Find the inverse of each of the following matrices by using elementary row transformations:
$\left[\begin{array}{lll}1 & 1 & 2 \\ 3 & 1 & 1 \\ 2 & 3 & 1\end{array}\right]$
We know
$A=I A$
$\Rightarrow\left[\begin{array}{lll}1 & 1 & 2 \\ 3 & 1 & 1 \\ 2 & 3 & 1\end{array}\right]=\left[\begin{array}{lll}1 & 0 & 0 \\ 0 & 1 & 0 \\ 0 & 0 & 1\end{array}\right] A$
$\Rightarrow\left[\begin{array}{ccc}1 & 1 & 2 \\ 0 & -2 & -5 \\ 0 & 1 & -3\end{array}\right]=\left[\begin{array}{ccc}1 & 0 & 0 \\ -3 & 1 & 0 \\ -2 & 0 & 1\end{array}\right] A$ [Applying $R_{2} \rightarrow R_{2}-3 R_{1}$ and $R_{3} \rightarrow R_{3}-2 R_{1}$ ]

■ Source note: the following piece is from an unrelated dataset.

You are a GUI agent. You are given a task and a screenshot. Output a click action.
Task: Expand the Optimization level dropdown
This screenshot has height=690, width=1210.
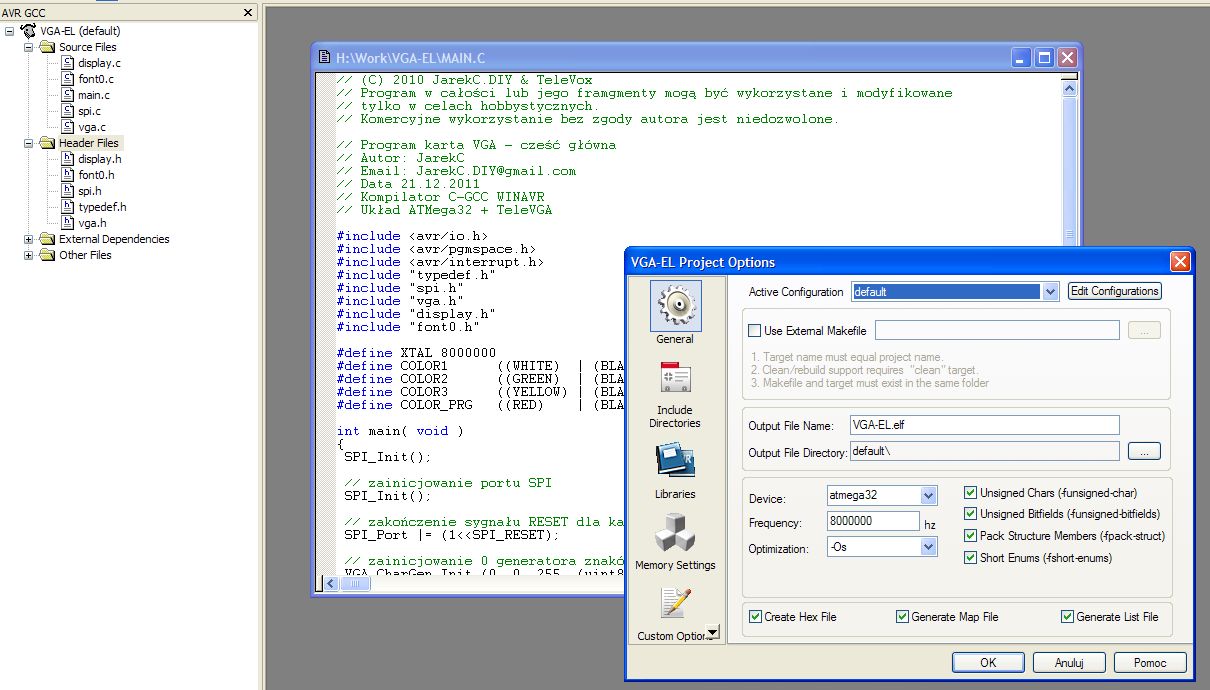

$\Rightarrow\left[\begin{array}{ccc}1 & 1 & 2 \\ 0 & 1 & \frac{5}{2} \\ 0 & 1 & -3\end{array}\right]=\left[\begin{array}{ccc}1 & 0 & 0 \\ \frac{3}{2} & -\frac{1}{2} & 0 \\ -2 & 0 & 1\end{array}\right] A$ $\left[\right.$ Applying $\left.R_{2} \rightarrow \frac{-1}{2} R_{2}\right]$
$\Rightarrow\left[\begin{array}{ccc}1 & 0 & -\frac{1}{2} \\ 0 & 1 & \frac{5}{2} \\ 0 & 0 & -\frac{11}{2}\end{array}\right]=\left[\begin{array}{ccc}-\frac{1}{2} & \frac{1}{2} & 0 \\ \frac{3}{2} & -\frac{1}{2} & 0 \\ -\frac{7}{2} & \frac{1}{2} & 1\end{array}\right] A$ [Applying $R_{1} \rightarrow R_{1}-R_{2}$ and $R_{3} \rightarrow R_{3}-R_{2}$ ]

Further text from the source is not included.